Dark Souls II: The Lost Crowns is a set of three downloadable content packs for the 2014 action role-playing game Dark Souls II. The first of the trio, Crown of the Sunken King was released in July 2014 and was followed by Crown of the Old Iron King in August and Crown of the Ivory King in September. The DLC, developed by FromSoftware and published by Bandai Namco Entertainment, were met with positive reception and drew praise for returning to the complex interlocking and looping level design of Dark Souls.

==Background==
Before Dark Souls II was released, Bandai Namco producer Takeshi Miyazoe said that there was potential for downloadable content depending on fan reception. According to Yui Tanimura, one of the game's directors, work on the downloadable content began directly after the base game was completed. Early design meetings led to the decision to make the trilogy as varied as possible, and this was facilitated by the freedom of not being bound by Dark Souls II's overarching story. Director Yui Tanimura also decided to emphasize discovery in the DLC and take advantage of the experience players developed from going through the base game. On June 4, 2014, The Lost Crowns was officially announced. Each DLC was available for individual purchase or as a complete season pass. All three installments of the trilogy received positive reviews, and, thanks to a deliberate effort to employ level designs unlike anything found in Dark Souls II, some critics considered the new content an improvement on the base game.

==Plot==
The story of Dark Souls II involved an abyssal entity known as Manus shattering into numerous fragments. These fragments gained individual awareness and began to hunger for power. One of these pieces adopted the appearance of a queen and journeyed to a foreign land to manipulate its king into a war, leading to the primary conflict of the game. The plot of The Lost Crowns focuses on three more such autonomous fragments who set off to various kingdoms in search of control.

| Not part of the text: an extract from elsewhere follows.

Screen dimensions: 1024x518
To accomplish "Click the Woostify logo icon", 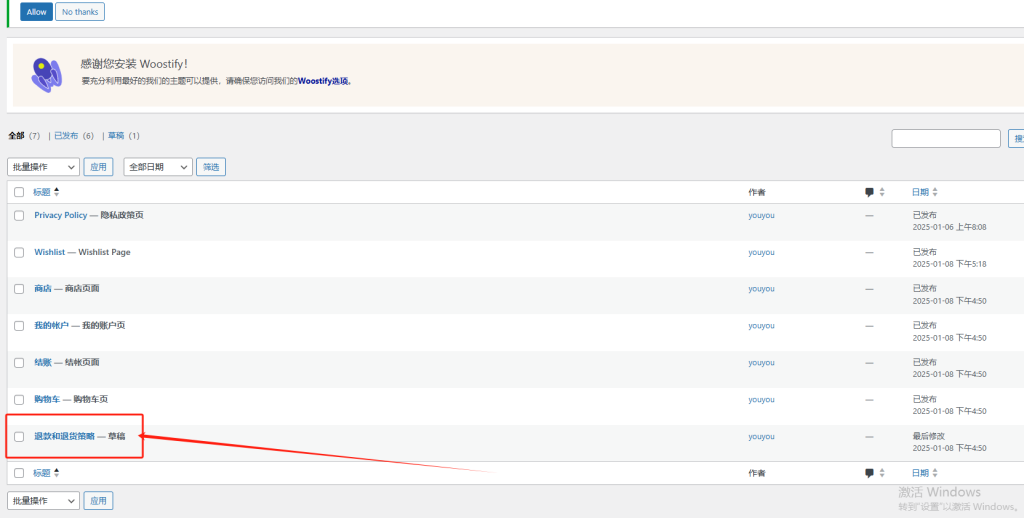I will coord(46,76).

==Crown of the Sunken King==

Crown of the Sunken King takes the player to a set of subterranean, Aztec-styled temples.

The first part of The Lost Crowns downloadable content trilogy, Crown of the Sunken King, was released on July 22, 2014. It received positive reviews and was regarded as an improvement over Dark Souls II's level design.

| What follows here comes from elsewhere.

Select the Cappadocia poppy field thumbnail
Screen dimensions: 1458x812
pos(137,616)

===Setting and gameplay===
Crown of the Sunken King takes place in a large, green-hued cavern with vast stepped pyramids that bear resemblance to Aztec temples. Matt Kamen of The Guardian said that the DLC features "some of the most disturbing yet beautiful locations seen on a current generation console". The DLC saw an increase of environmental puzzles when compared to its host game and previous entries in the series; large architectural segments slide and rotate and rise, switches that reward observant players are hidden around the level, and traps abound. These shifting elements can sometimes be used to eliminate enemies, protect the player, or access hidden items, lending the DLC a slow, more experimental and contemplative pace that the designers wanted to impart a sense of true exploration. The physical level design of Crown of the Sunken King departed from Dark Souls II's relatively linear style, returning to a more considered, interconnected layout with areas that loop back and feature many shortcuts. There is also an emphasis on vertical design in the DLC (something that would be used to greater effect in the following chapter, Crown of the Old Iron King), which some critics found refreshing and others found frustrating.

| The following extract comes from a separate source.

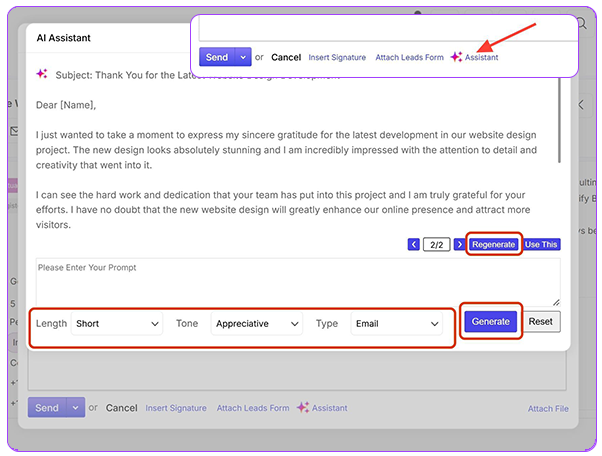This screenshot has width=602, height=456.
Task: Click the sparkle Assistant icon in bottom toolbar
Action: (302, 408)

Many of the hazards in Crown of the Sunken King rely upon a poison mechanic that, if triggered, drains the player's health over time. One notable adversary emits a poisonous haze that afflicts the player if they engage in close combat, incentivizing a switch in style of play. This forced reconsideration is a common element in the DLC's enemies and traps, emphasizing methodical action. Crown of the Sunken King features three boss encounters, one of which is optional and set after a difficult challenge path. The final boss, an impaled and poisonous dragon named Sinh, was created as the "linchpin" of the level's harsh atmosphere. In the DLC's story, dragon worshipers constructed the temples around Sinh, and a different sect of cultists invaded and inadvertently woke the dragon. Up to that point, Sinh had been absorbing all of the world's subterranean poisons, but, upon waking, it released the buildup and effectively desolated the city.

===Critical reception===

Crown of the Sunken King received "generally favorable" reception, according to review aggregator Metacritic. Simon Parkin of Eurogamer praised the DLC's level design and visuals, calling it a "strong start for this series of add-on chapters". Writing for GameSpot, Miguel Concepcion compared the complexly interwoven layout of the DLC to the design of the original Dark Souls (2011), writing, "Crown of the Sunken King's standout exploratory design and abundance of engaging enemy encounters make it a terrific adventure, though a hair short of being essential." Brett Phipps of VideoGamer appreciated how the DLC was "free of nods to the past" and noted the quality and difficulty of combat encounters. Phipps criticized some of the level design, though, citing the increased verticality as somewhat detrimental to the experience. Official Xbox Magazine wrote, "It may be tough, but Crown of the Sunken King delivers some of the series' best, most intricate level design so far." Matt Kamen of The Guardian called the DLC "a welcome update to Dark Souls II, then, although with two chapters yet to arrive, perhaps a bit light on overall content." Writing for PC Gamer, Cory Banks considered the DLC a tremendous value and favorably noted its consistent challenge. Polygons Dave Tach called Crown of the Sunken King an "indispensable expansion" that represents "Dark Souls at its best".

Aggregate score
| Aggregator | Score |
|---|---|
| Metacritic | PC: 82/100 PS3: 83/100 X360: 80/100 |

Review scores
| Publication | Score |
|---|---|
| Eurogamer | 8/10 |
| GameSpot | 8/10 |
| The Guardian | 4/5 |
| Polygon | 8.5/10 |
| PC Gamer | 85/100 |
| VideoGamer | 8/10 |

==Crown of the Old Iron King==

Promotional artwork for the second DLC in the trilogy, Crown of the Old Iron King

The second part of The Lost Crowns downloadable content trilogy, Crown of the Old Iron King, was released on August 26, 2014. It received positive reviews and was praised for its unique setting and unusual vertical layout.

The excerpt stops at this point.